I head back to the house, into the thin protection of herbs and salts. The first gobler had been interested in my Telling Stone. There are many charms and baubles that whisper of the nearness of mystings. Why mine is of any particular consequence is beyond me, and there is nothing in my grandmother’s writings to answer my unspoken questions.

The first thing I do is gather new cloth and, after stripping away its thorns, sew tusk nettle into it as best I can.

I pull up my sleeve and study the murky print on my arm. Rub my thumb over it, as though it could be wiped away. The salt has faded its edges, but otherwise it remains unchanged.

I’m so absorbed in the mark that I don’t hear my father approach, only startle when he takes my hand in his to study the mark himself. He twists it this way and that, his forehead wrinkling. I can see the war inside the mind, old knowledge battering against the fog left by the monster realm. How dearly I wish I could look into his eyes and piece together his memories for him. To have him be whole, and to see the monster realm for myself, for despite my fascination, I would never dare go there to study it.

His hand slides down to the Telling Stone, and he frowns at the temperature. “Another comes?”

I soak the new cloth in salt water. “Gobler.”

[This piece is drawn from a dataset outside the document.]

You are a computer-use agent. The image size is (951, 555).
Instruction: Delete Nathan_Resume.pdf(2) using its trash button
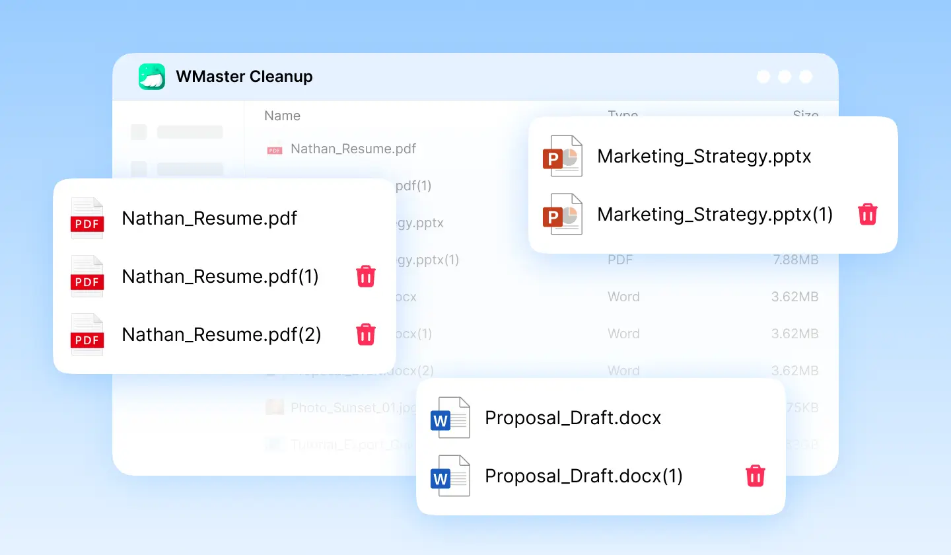(366, 334)
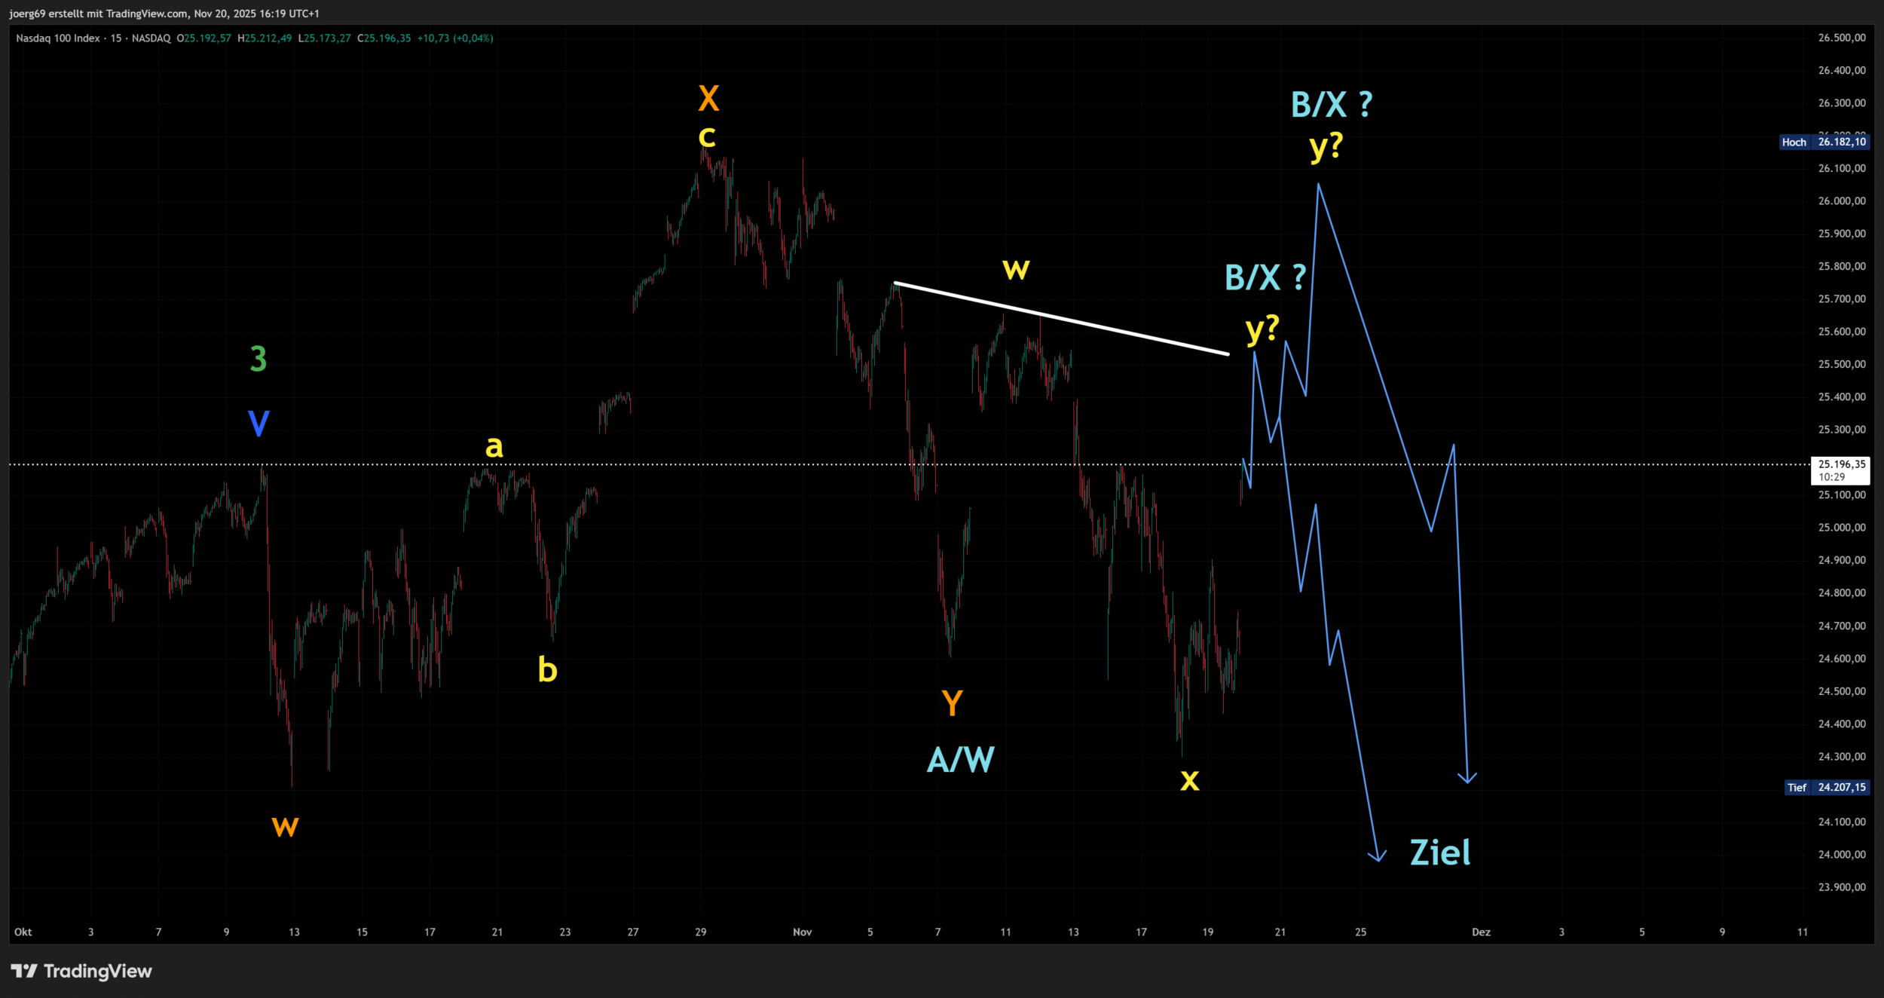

He helps me wrap my arm. “If they are after you, that mark will help them find us again.” He rubs his temples. I wonder if my grandmother’s entry on goblers came from my father’s knowledge of the monster realm. Masking my thoughts and fears, I take my father by the elbow and lead him to his chair.

“Does he want the stone?” I ask, crouching by his side. “He seemed to want the stone.”

My father shakes his head, but in disagreement or confusion, I can’t tell.

I grasp his hand. Recently cleaned, even the nails scrubbed. I mull over my words and tamp down the anxiety in my chest. “I can get rid of it.” The stone is a treasure and a shield, but it is not worth the danger of safeguarding.

“No.”

“There are other means of—”

He turns his hand about and ensnares my fingers. His eyes lock on to mine. “You have lived longer than she did now.” He means my mother. “Because of that stone. And I lost . . .” His eyes glaze. “What did I lose, Elefie?”

“Enna, Papa.”

He lets go of my hand and breathes deeply through his nose. “Enna. I sacrificed . . . so you wouldn’t . . .”

Standing, I rest a hand on his shoulder. “It’s all right. I understand.” The talisman is a rare one, stolen from the very realm it’s designed to protect against. There are many types of Telling charms, but none so accurate as this one. I palm the stone’s coldness, wondering why a mysting would batter itself against my wards to obtain it, when in all my twenty years, it has attracted little attention from my neighbors, and none from the other realm. Surely the gobler was after something else entirely, and the stone had merely caught its eye.

My gaze drifts up from the stone to the silver bracelet encircling my wrist. The circle. Sketches copied from my grandmother’s journal spin through my mind.

A summoning . . .

“There are other mystings, Papa,” I say, tasting each word before letting it pass my lips. I step around the chair to face him. “Intelligent mystings, less . . . harmful ones, who might prey on a beast like the gobler. Force it and any others to leave.”